A look at Bluff's past - part1
"Upon landing at Bluff, I immediately asked to be shown some
Maoris, but was told that they were very scarce in that part of the
country. Indeed it seemed as though I might as well have asked for
a moa!"
The English author Anthony Trollope on his arrival in Bluff in
1872
Anthony Trollope, 1874, Australia and New
Zealand in Hall Jones - 1976
When he arrived in Bluff from Melbourne in 1872
Anthony Trollope looked aver a somewhat raw
port
town set on a peninsula at the southern
tip of the South Island. It was dominated by a 265 meter hill from
which magnificent vistas spread in all directions To the south and
east lay Foveaux Strait and in the distance Stewart island and
Ruapuke Islands. To the north lay Bluff Harbour itself, beyond to
the north and west the vast expanse of the Southland Plains to
which Bluff was connected by a narrow neck at the northwestern
corner of the peninsula.
Its steep topography and location on a peninsula
combined to make it appear as an island from the sea and to the
Maori it was known as Motupohe, 'island of convolvulus'. Bishop
Selwyn, visiting Bluff in 1844 - 30 years before Trollope -
described its hill as a bold wooded headland standing out of an
extensive plain'
Bluff was not a settlement until the arrival of
Europeans but the area surrounding served a variety of functions
for the Maori before European settlement.
The main Maori settlement in the area which became
known as Southland, was Ruapuke Island, which with its seven pas
was the base of the paramount chief of the South Island, Tuhawaiki,
otherwise known as 'King of the Bluff' or Bloody Jack'. Smaller
Maori settlements were scattered along the Southland coast,
including villages at Ocean Beach, Omaui and Oue on what is now
known as the New River Estuary.
Although a village was established by Te Wero at
Ocean Beach, on the neck of the peninsula, the settlement was
transitory in nature. The Maori people appeared to move in cycles
and Ocean Beach was another stopover point.
A Maori settlement needed a combination of
resources, food and water, flax for clothing and of course a
defensive position. Food sources in Bluff were good, especially
kina and paua, although much flax was speckled and not of good
quality. But one important resource abundant in the vicinity of
Bluff was argillite, which was quarried and worked into adzes at
Tiwai Point across the harbour. Studies have shown that the site
appears to have been used about 500 years ago, but during the
summer months only.
The European arrived in Bluff sooner than in many
other parts of New Zealand.

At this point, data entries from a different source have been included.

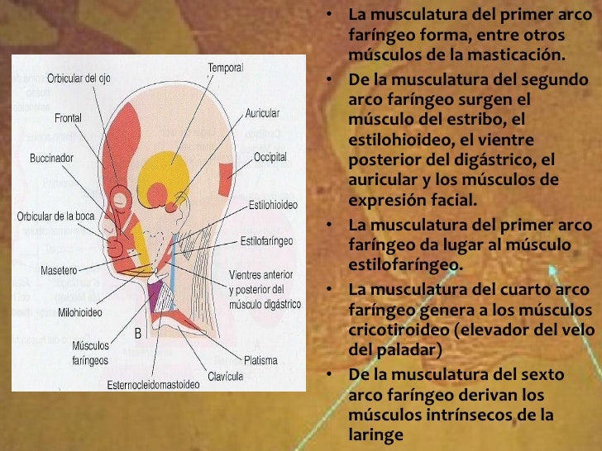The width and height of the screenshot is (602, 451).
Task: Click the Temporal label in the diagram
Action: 226,68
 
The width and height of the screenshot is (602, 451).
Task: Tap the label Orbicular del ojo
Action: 79,78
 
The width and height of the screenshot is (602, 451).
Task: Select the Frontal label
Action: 68,118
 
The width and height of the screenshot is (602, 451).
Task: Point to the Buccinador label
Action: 51,158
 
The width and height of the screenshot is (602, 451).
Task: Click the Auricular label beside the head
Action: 262,113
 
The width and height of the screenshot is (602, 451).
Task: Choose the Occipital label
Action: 270,157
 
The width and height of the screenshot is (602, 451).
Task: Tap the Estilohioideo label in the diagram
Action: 273,205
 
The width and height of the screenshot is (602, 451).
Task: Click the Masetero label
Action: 59,270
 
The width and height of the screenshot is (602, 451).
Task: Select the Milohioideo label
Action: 80,312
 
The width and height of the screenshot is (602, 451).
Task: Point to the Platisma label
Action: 260,360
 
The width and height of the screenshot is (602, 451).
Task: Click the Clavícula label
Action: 225,376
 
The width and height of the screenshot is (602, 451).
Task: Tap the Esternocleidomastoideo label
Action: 153,385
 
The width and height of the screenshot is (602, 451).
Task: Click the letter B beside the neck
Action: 138,333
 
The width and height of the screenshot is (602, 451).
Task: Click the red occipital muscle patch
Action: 226,179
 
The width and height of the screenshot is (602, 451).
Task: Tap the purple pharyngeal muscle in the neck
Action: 155,296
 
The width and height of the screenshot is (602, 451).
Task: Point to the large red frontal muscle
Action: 122,142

The first record of a boat entering
Bluff Harbour was in 1813 when a Sydney expedition, on board the
'Perseverance', was sent to report on the possibilities of trading
in flax. Robert Williams, an ex-convict who was engaged on the
Perseverance, as an expert flax-dresser and ropemaker provided the
first description of Bluff Harbour. (The fact that Williams was
allowed to leave Australia at all is an indication that his crime
was of a minor nature). The expedition named the harbour 'Port
Macquarrie' in honour of Lachlan Macquarrie, the Governor of New
South Wales. The name was retained until the late 1850's.
The expedition may not have been the first European
venture to visit Bluff. It is widely held that as early as 1792
there had been extensive whaling and sealing in the area and it is
highly probable that ships engaged in the industry used Bluff
Harbour. About 1806 it is believed, a whaling party visited Bluff
and all party members were killed except a small boy who was raised
by Topi Patuki.
The first European to settle at Bluff was James
Spencer a veteran of Waterloo. he arrived in 1823. aboard the 'St
Michael' while he was a member of Johnny Jones Waikouaiti based
whaling team and returned the following year to establish a
permanent home. Spencer's settlement was one of the earliest in New
Zealand - the first to survive to become a town. Bluff therefore
has a longer history than any other town in New Zealand.